When ChatGPT launched over a year ago, it provided internet users with an always-available AI assistant for various tasks, from generating natural language content like essays to analyzing complex information. This rapid rise highlighted the powerful technology behind it: the GPT series of large language models (LLMs).
Today, LLMs, including the GPT series, are not just enhancing individual tasks; they are revolutionizing entire business operations. Companies are utilizing commercial model APIs and open-source solutions to automate repetitive tasks, improve efficiencies, and streamline key functions. Imagine engaging with AI to design ad campaigns for marketing teams or expedite customer support by accessing the right database swiftly.
The Transformation of the Data Stack
Data is crucial for the performance of large language models. When trained effectively, these models enable teams to manipulate and analyze their data efficiently. As ChatGPT and its competitors gained traction over the past year, many enterprises integrated generative AI into their data workflows, simplifying the user experience and allowing customers to save time and resources for their core tasks.
One of the most significant advancements was the introduction of conversational querying capabilities. This feature allows users to interact with structured data (data organized in rows and columns) using natural language, eliminating the need to write complex SQL queries. With this text-to-SQL functionality, even non-technical users can input queries in plain language and receive insights from their data.
Several key vendors have pioneered this capability, including Databricks, Snowflake, Dremio, Kinetica, and ThoughtSpot. Kinetica, which initially utilized ChatGPT, now employs its proprietary LLM. Snowflake offers two main tools: a copilot for conversational data inquiries and SQL query generation, and a Document AI tool that extracts information from unstructured datasets like images and PDFs. Databricks operates similarly with its ‘LakehouseIQ’ solution.
Emerging startups are also focusing on AI-based analytics. For example, California-based DataGPT provides a dedicated AI analyst that executes thousands of queries in real-time, delivering results in a conversational format.

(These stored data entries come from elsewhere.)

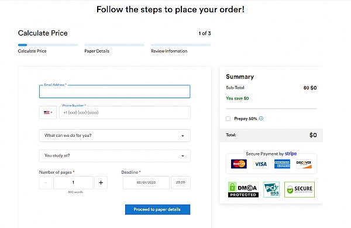Viewport: 351px width, 228px height.
Task: Click the Discover card logo
Action: click(x=304, y=164)
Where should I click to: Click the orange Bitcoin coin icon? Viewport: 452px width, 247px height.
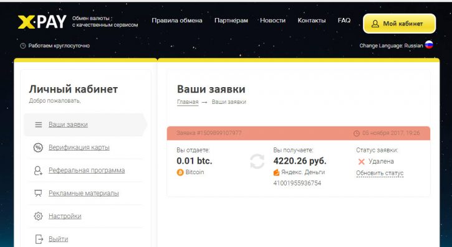click(x=180, y=172)
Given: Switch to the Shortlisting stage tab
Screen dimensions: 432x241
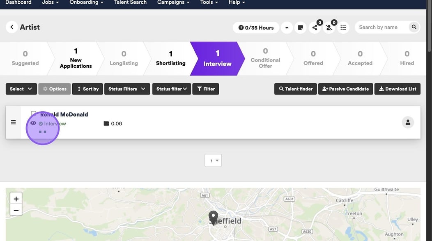Looking at the screenshot, I should [170, 59].
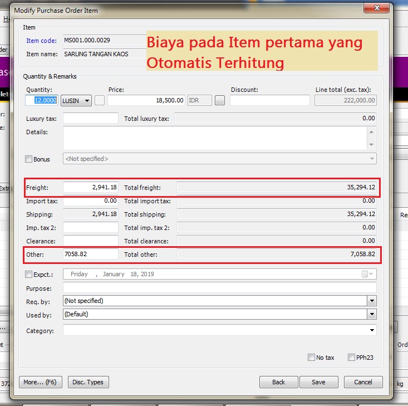Click the Details box scroll up arrow
Screen dimensions: 408x406
(372, 132)
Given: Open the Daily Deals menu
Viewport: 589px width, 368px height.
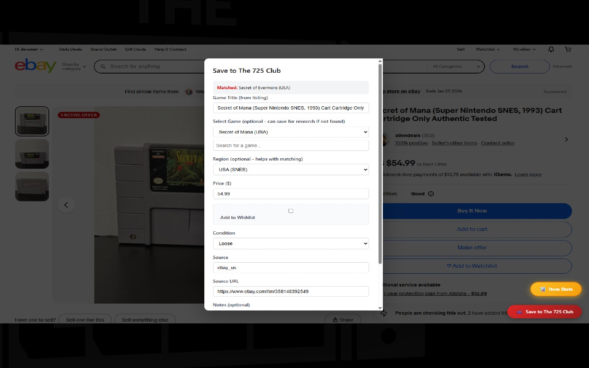Looking at the screenshot, I should pos(70,49).
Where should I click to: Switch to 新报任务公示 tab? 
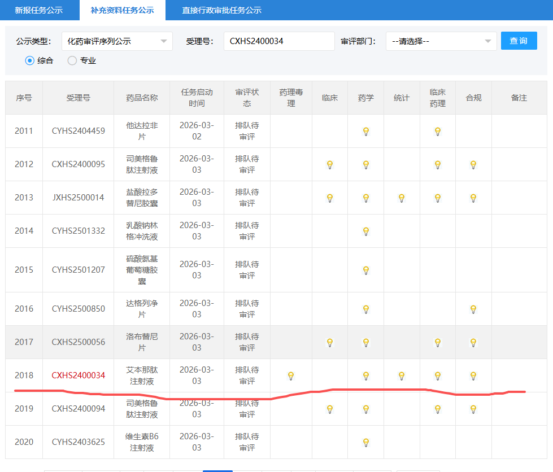(x=38, y=10)
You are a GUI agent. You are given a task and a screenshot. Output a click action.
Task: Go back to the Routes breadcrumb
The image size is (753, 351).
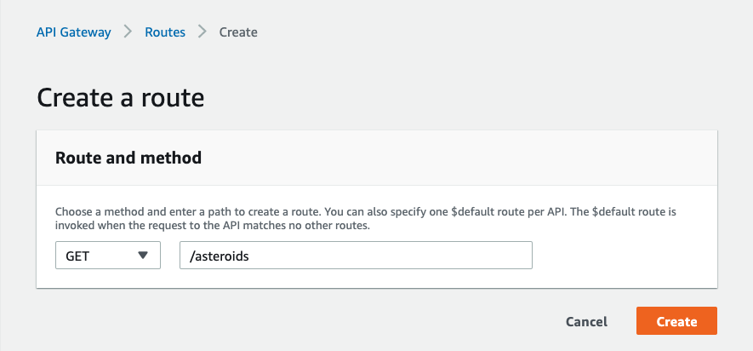point(165,32)
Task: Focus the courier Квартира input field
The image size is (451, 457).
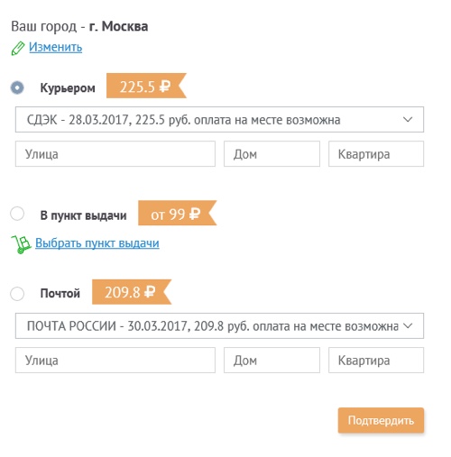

Supporting Data Management and AI Initiatives
In addition to generating insights, LLMs are increasingly facilitating data management tasks critical for building robust AI products. In May, Informatica introduced Claire GPT, a multi-LLM conversational AI tool that helps users discover, manage, and interact with their Intelligent Data Management Cloud (IDMC) data assets using natural language inputs. Claire GPT performs various functions, including data discovery, pipeline creation, metadata exploration, and quality control.
To further assist teams in developing AI offerings, Refuel AI has introduced a tailored LLM for data labeling and enrichment tasks. Research published in October 2023 indicates that LLMs can also effectively reduce noise in datasets, an essential step in ensuring quality AI.
LLMs are also applicable in data engineering, particularly in data integration and orchestration. They can generate the necessary code to convert diverse data types, connect to different sources, or create YAML and Python templates for constructing Airflow DAGs.
Looking Ahead
In just a year, LLMs have significantly impacted the enterprise landscape, and as these models advance in 2024, we can expect even more applications across the data stack, including the emerging field of data observability. Monte Carlo has introduced Fix with AI, a tool that identifies issues in data pipelines and recommends corrective code. Similarly, Acceldata has acquired Bewgle to enhance LLM integration for data observability.
As new applications emerge, it is crucial for teams to ensure that their language models, whether developed in-house or fine-tuned, maintain high performance. Even minor errors can lead to significant downstream impacts, potentially disrupting the customer experience.